* AIM OF THE TASK
Reproduce the listing from the line containing "The image size" down to the line containing "This screenshot has width=1121, height=811.", both ends included, with the requests, and offset every coordinate in the answers by 64. Leave the pictures out.

* PROVIDED RECORDS
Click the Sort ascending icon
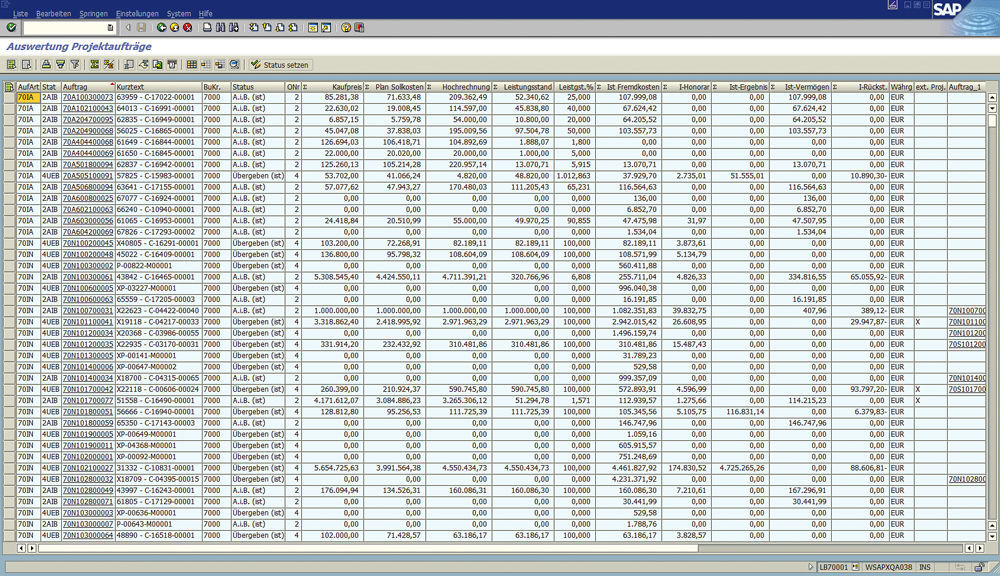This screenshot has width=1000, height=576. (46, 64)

---

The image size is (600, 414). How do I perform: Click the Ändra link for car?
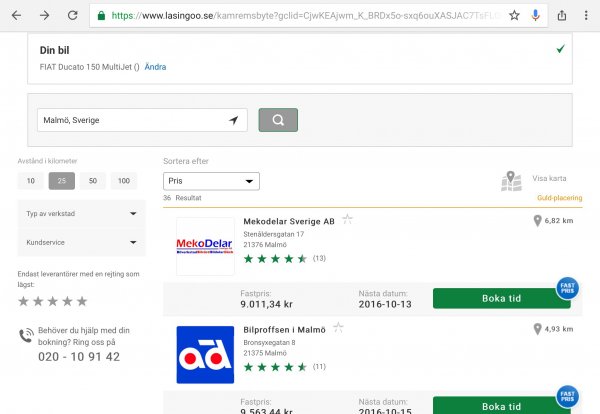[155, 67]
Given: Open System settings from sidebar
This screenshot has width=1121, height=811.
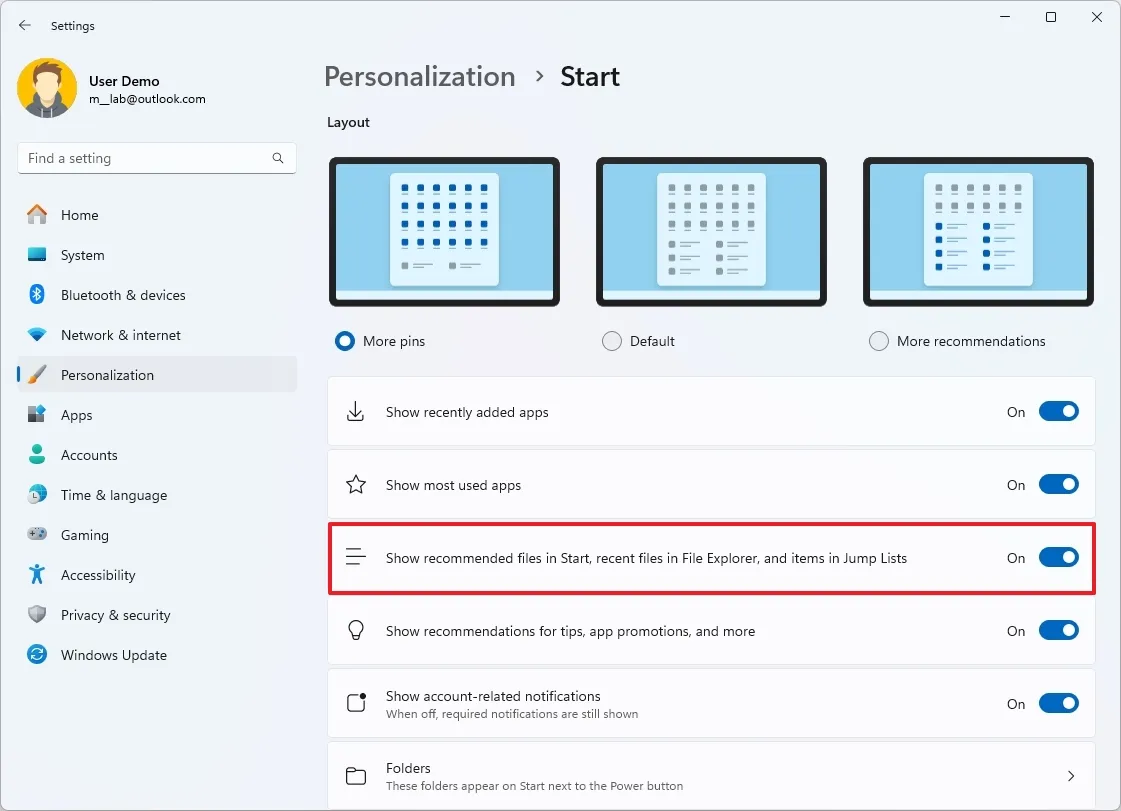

* TASK OUTPUT
The image size is (600, 414). How do I perform: Click the Ändra link for car?
[219, 131]
Given: Open System settings from sidebar
This screenshot has width=1121, height=811.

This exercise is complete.